Gültan Kışanak, Medyascope’un sorularını cevapladı: “Türkiye’nin en önemli sorunu demokrasidir”

Kürt siyasetçi, gazeteci ve kadın hakları aktivisti, eski Diyarbakır Büyükşehir Belediyesi Eşbaşkanı Gültan Kışanak, Kocaeli Kandıra F Tipi Cezaevi’nden, Gülçin Karabağ’ın sorularını yanıtladı.

Bir siyasetçi, gazeteci ve kadın hakları savunucusu olarak sizce Türkiye’nin en önemli sorunları nelerdir?
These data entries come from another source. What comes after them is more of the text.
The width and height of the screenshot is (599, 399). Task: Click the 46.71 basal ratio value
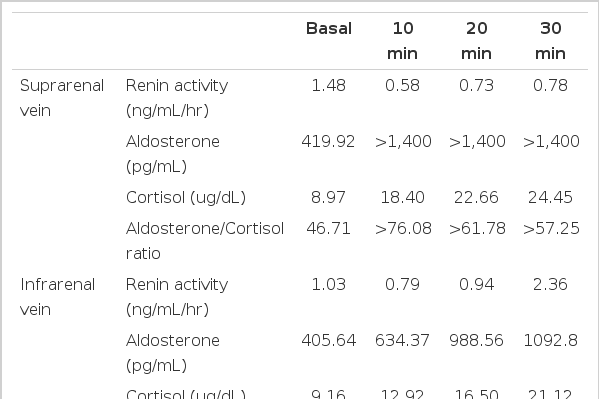coord(329,229)
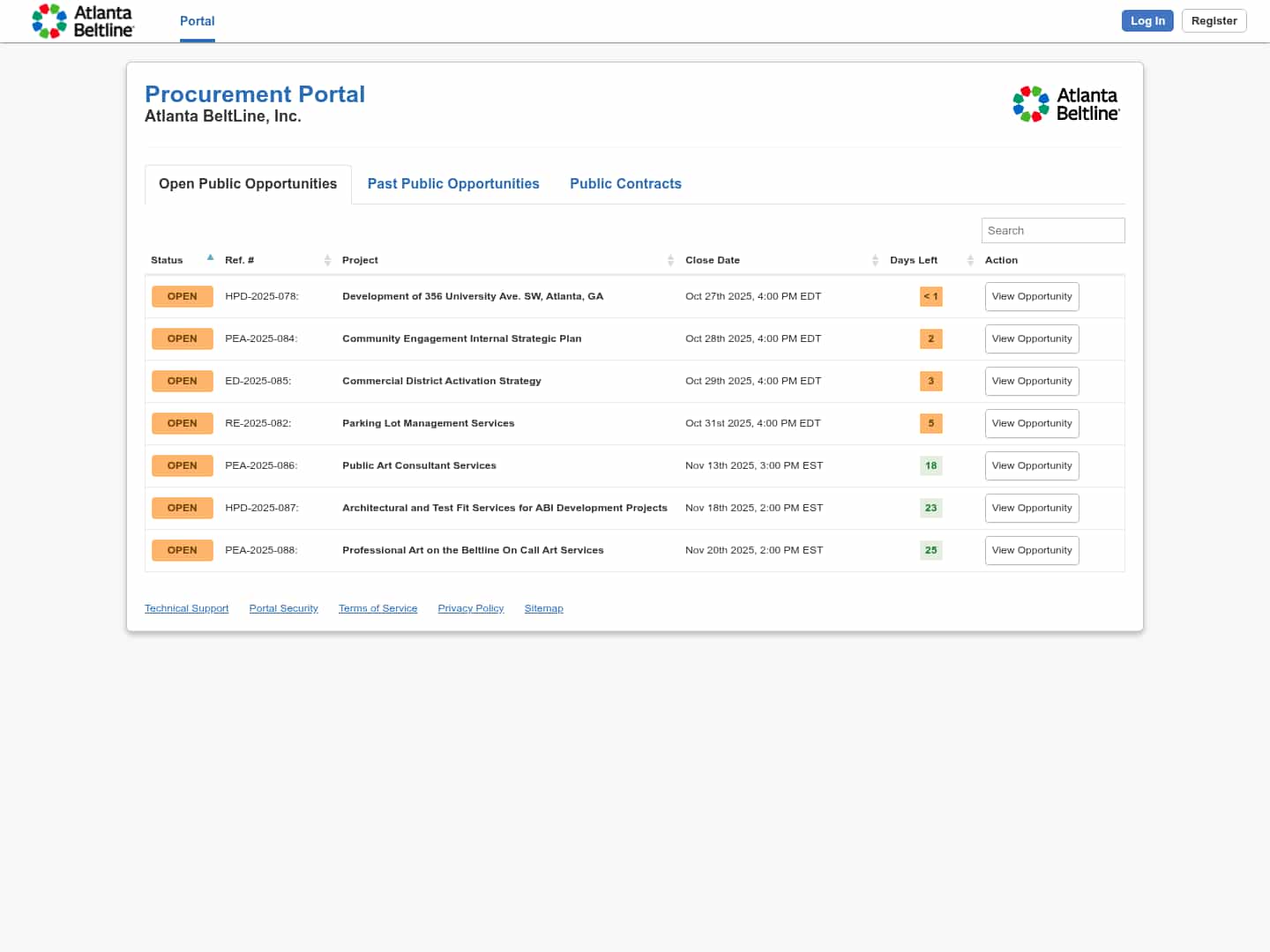Switch to Past Public Opportunities tab

click(453, 183)
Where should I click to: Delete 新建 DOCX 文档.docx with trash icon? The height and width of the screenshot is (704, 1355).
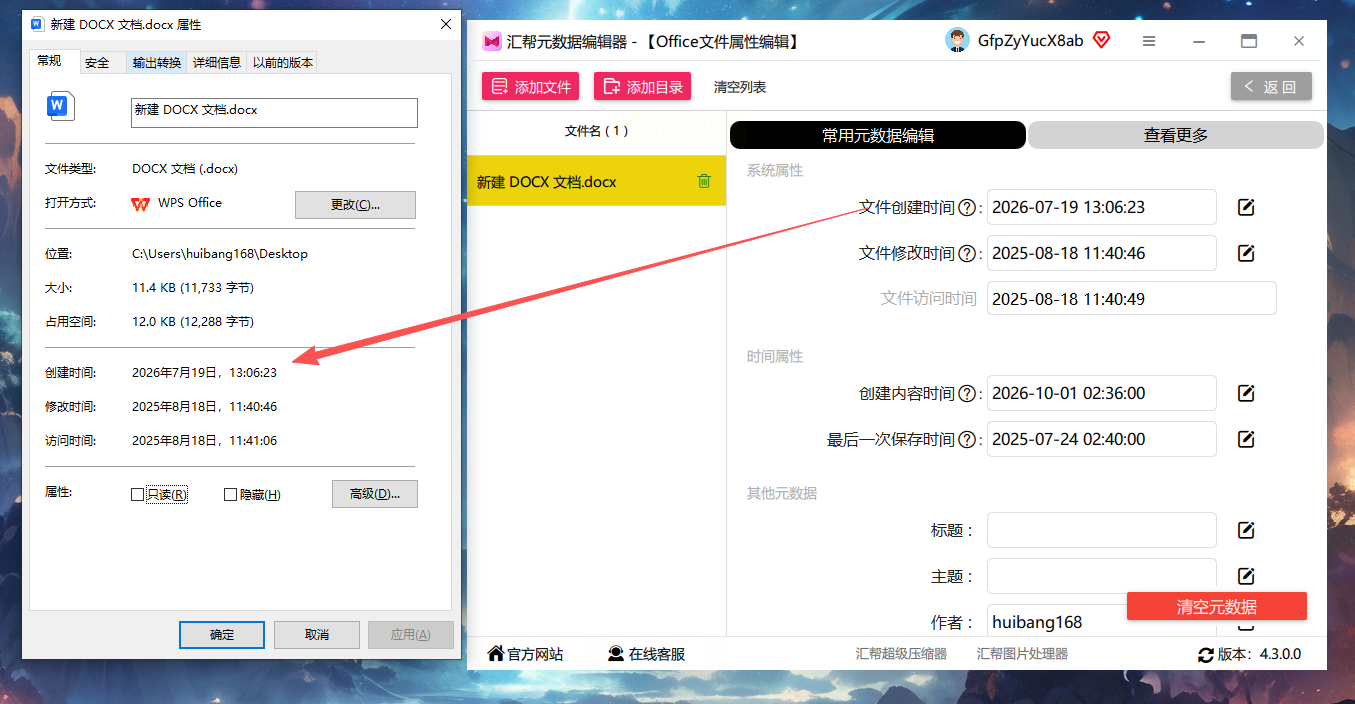pos(704,181)
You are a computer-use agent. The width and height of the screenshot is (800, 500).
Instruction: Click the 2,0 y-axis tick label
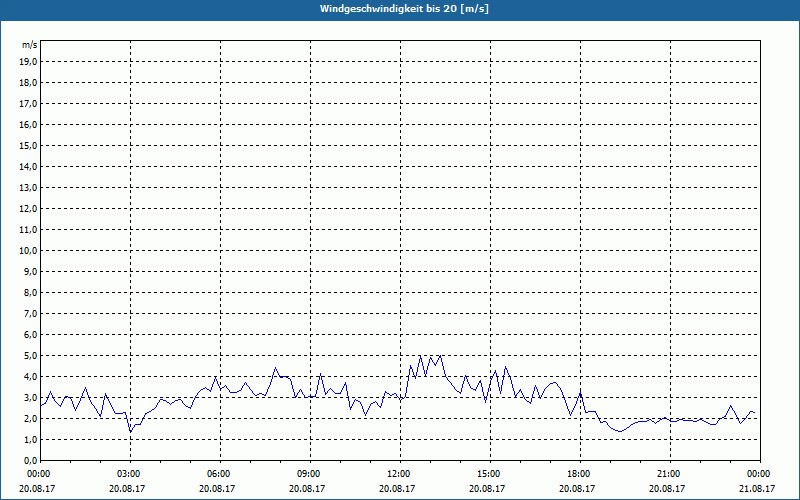[x=30, y=418]
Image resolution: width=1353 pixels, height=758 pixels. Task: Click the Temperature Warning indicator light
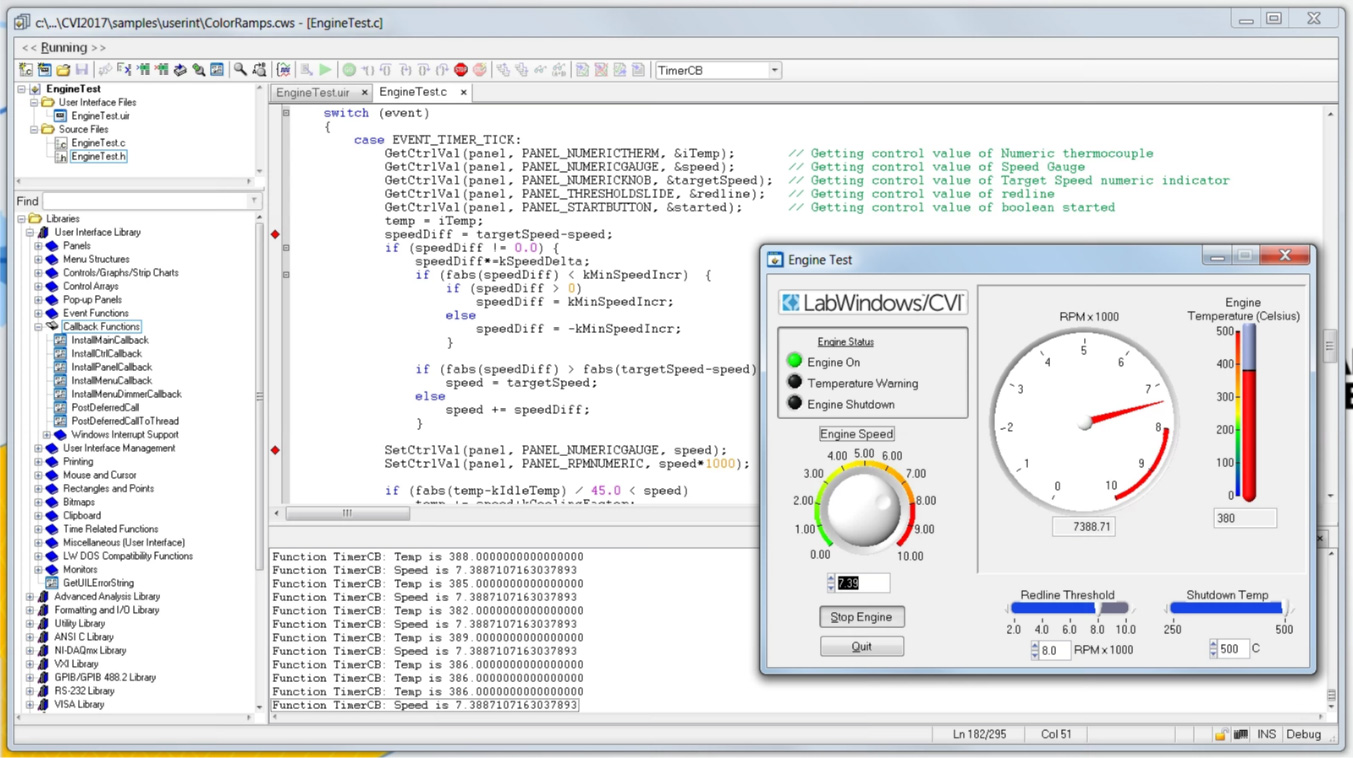793,383
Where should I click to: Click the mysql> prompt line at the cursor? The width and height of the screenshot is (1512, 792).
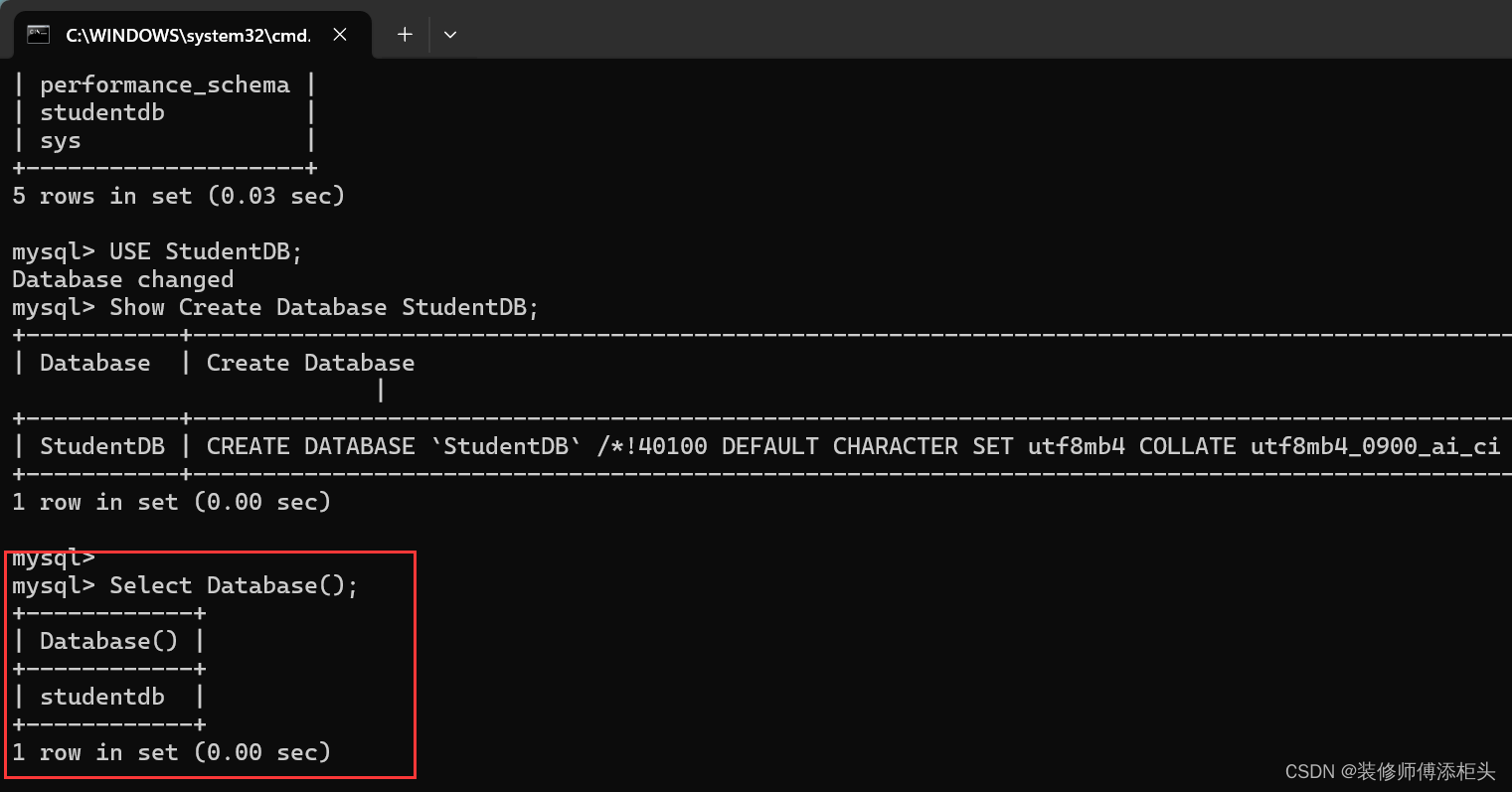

Türkiye’nin en önemli sorunu demokrasidir. Öyle dört başı mamur bir demokrasiden de bahsetmiyorum, asgari düzeyde işleyen bir demokrasi olsa memleketin hali böyle olmazdı. Ekonomik kriz almış başını gidiyor, yoksulluk artıyor, işçi hakkını arayamıyor, susuyor. Siyaset, sahibinin sesi olmaya zorlanıyor, farklı bir söz söyleyen kendini cezaevinde buluyor. Gazeteci haber yapamıyor. İşkence yapan değil işkenceyi haber yapan tutuklanıyor. Akademisyenler değil bilim ve aydınlanmaya öncülük etmek, kendi üniversitelerini yönetemiyor, başlarına birer bekçi atanıyor. İnsan hakları üzerine kurulu olması gereken devlet, hak savunuculuğunu tehdit olarak görüyor, toplum örgütlenemiyor, susuyor. Kadın hakları savunucuları “terörist” olmakla suçlanıyor bunu gören kadın, erkek şiddetine razı oluyor, kan yutuyor, susuyor. Demokrasi demek, konuşan, itiraz eden, hakları için örgütlenen, sokağa çıkan, söylediği söz nedeniyle başına bir şey gelmeyen insanlar ve sokağın sesini dinleyen, halka hesap veren yönetim demektir. Kısacası deveye “Boynun neden eğri” diye sormuşlar, “Nerem doğru ki” demiş. Susan insan da toplumda her şeyi içine atar. Susmak insanı da toplumu da hasta eder. En iyisi konuşup, bedeli de neyse ödemeye razı olmak. O zaman her soruna bir çözüm yolu bulunur.

“İktidarı ele geçirenler her zaman daha fazla güç elde etmek isterler”

Yerine kayyum atanan bir belediye eşbaşkanı olarak Boğaziçi Üniversitesi öğrencilerine neler söylemek istersiniz?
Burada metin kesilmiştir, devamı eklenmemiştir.